BILLY GRAHAM
BILLY GRAHAM
by William H. Benson
January 25, 2007
In September of 1936, sixty years ago, a North Carolina farmer drove his seventeen-year old son west across the Appalachians to Cleveland, Tennessee to enroll as a freshman in Bob Jones College. The lad had a dream of maybe someday becoming a preacher, but in his dorm room he stared dumbfounded at the sign on the wall: “Griping Not Tolerated!”
Soon, he discovered that Bob Jones College was about rules, authority, and discipline, not at all what this North Carolina native son had expected. He had to learn first that Bob Jones, the college’s founder and head, restricted the boys’ and the girls’ social life. Dating was governed by the dean’s scheduling book.
It was worse in the classroom in that instructors offered only one interpretation, Bob Jones’s. No questioning, discussion, or give and take was permitted. “Dr. Bob” often stated publicly that his institution had never been wrong.
One student named Wendell Phillips was so frustrated that he packed his bags and left for the Florida Bible Institute, east of Tampa Bay. He wrote letters back to Bob Jones urging the students there to join him in the south and abandon Bob Jones.
The North Carolina farm boy turned eighteen in November, and the cold and damp in Tennessee left him suffering from the flu. Feeling that he was not fitting in, he scheduled an appointment with Bob Jones and told him of his dissatisfaction with the school and that he was considering going to Florida.
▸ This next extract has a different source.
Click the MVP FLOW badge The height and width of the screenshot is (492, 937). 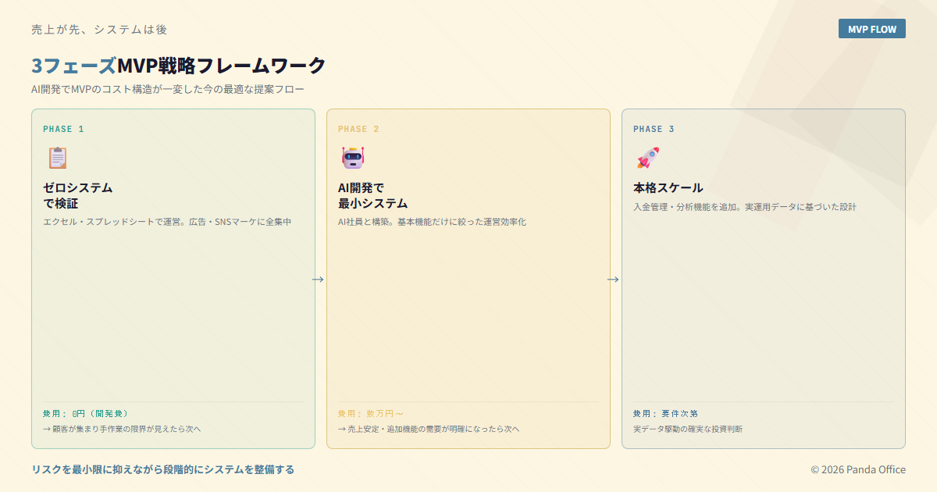tap(871, 29)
Without hesitation, Bob Jones said, “If you leave and throw your life away at a little country Bible school, the chances are you’ll never be heard of. At best all you could amount to would be a poor country Baptist preacher somewhere out in the sticks.” Decades later the student still felt the pain of those words: “His voice booming, he pronounced me a failure and predicted only more failure ahead. I left his office disillusioned and dejected.”
The student’s name was Billy Graham; Bob Jones could not have been more wrong. Billy went to Florida in January and ran across the golf course again and again, “like an animal that had been in captivity and had finally got its freedom.”
What was it that motivated Billy Graham to become the evangelist to the world? What was it that drove him away from his wife and children repeatedly for long periods of time? I suppose that there were a variety of factors, but I think that Bob Jones’s cruel words played a crucial role. Who knows, but without them, Billy Graham may not have driven himself so relentlessly to build his own global organization.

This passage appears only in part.